Sat/10/12, Finikas, Syros
Islands coming thick and fast now. I can't write the blog quick enough to keep up, I need a secretary. After a lovely anchorage at the sandbar at Fikihada bay, Kithnos, we motored over to Merikha and moored in the harbour for two nights. We hired a jeep and drove all round the island, the husband navigator sending me, the driver, down some pretty scary routes, very steep unsurfaced rocky tracks, with sheer drops on one side. The four wheel drive lever was fully tested! We drove to the southern most point, and to not the quite most northerly point, but we did get to the highest point - the Chora or mountain village at Kithnos.
Next stop was Serifos, not so many towns or villages as Kithnos, but another wonderful Chora to explore. We caught the local bus up to the top, for a princely sum of 1.60euro, a fabulous scary drive round steep hairpin bends and very narrow roads. At the top, we entered the Chora and had to walk a little further up to get to the highest point. The views were amazing. I took so many photos!
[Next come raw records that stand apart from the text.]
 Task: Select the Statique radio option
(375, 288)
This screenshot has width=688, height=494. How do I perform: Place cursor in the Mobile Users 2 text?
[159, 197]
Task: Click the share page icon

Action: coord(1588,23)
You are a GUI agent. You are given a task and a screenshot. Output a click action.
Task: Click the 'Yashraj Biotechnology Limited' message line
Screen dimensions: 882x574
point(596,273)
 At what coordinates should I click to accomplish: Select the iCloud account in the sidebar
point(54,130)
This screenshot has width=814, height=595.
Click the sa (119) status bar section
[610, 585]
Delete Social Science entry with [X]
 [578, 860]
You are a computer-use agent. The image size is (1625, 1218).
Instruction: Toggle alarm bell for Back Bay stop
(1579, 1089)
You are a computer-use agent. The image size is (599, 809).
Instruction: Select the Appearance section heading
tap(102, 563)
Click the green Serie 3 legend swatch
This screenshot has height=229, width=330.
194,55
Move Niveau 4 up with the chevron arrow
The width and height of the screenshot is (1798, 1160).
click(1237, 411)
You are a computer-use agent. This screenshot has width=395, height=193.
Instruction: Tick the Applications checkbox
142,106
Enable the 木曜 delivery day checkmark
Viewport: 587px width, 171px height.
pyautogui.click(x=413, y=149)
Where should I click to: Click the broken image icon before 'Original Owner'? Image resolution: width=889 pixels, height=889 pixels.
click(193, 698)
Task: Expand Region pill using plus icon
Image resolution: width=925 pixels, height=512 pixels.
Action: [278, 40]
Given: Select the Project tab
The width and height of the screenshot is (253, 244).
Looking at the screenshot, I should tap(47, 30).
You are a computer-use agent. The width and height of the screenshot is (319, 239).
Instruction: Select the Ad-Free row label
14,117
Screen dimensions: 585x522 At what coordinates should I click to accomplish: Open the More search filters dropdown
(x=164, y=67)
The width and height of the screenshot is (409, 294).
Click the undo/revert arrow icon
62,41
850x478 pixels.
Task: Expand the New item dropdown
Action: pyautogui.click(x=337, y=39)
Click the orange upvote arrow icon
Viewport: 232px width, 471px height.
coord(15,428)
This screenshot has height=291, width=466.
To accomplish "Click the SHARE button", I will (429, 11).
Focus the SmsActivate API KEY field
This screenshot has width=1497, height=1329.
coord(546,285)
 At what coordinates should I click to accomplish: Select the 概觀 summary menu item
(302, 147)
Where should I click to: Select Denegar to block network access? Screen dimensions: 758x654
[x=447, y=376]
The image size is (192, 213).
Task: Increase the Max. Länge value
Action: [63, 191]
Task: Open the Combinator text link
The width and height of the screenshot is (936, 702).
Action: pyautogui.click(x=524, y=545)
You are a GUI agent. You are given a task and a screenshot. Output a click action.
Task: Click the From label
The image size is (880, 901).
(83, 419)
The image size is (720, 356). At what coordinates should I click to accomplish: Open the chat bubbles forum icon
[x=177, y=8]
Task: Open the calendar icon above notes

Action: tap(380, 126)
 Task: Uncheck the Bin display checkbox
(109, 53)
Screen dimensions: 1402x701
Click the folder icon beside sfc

There were no other tourists about so we had the place to ourselves. We gradually followed the many paths back down, there were amazing views and wonderful buildings around every corner. Eventually we found our way back to the harbour.
There were quite a few boats in the harbour at Livadi, despite being the end of the season, a mix of charter boats and live aboards. Finns, Swedes, Norwegians (I detect a common theme here, relating to their home temperatures!), also Dutch, German, Italian, French. This morning we left at 0930 for Syros, in a NE direction, the wind was directly behind us all the way but we sailed most of the way at a steady 5 knots. An hour away from Syros and the clouds darkened and we encountered rain! Amazing! Not seen rain for many months. The wind got stronger for a while and there were lots of squalls, but we got to Finikas harbour safely and pinched a berth on the fishing boat quay. I hope they don't wake us up in the dead of night and get us to move when they return!
We are planning to spend the winter in Siros, not here in Finikas but in Ermopoulis the capital, further to the east, about eight miles away. So we may hire a scooter or car soon and make contact with the boatyard, and with the guy who runs the apartment we will be renting. We will probably be in Ermopoulis around the 20th.
We have a good wifi connection on the laptop here, so must try to put new photos in the gallery.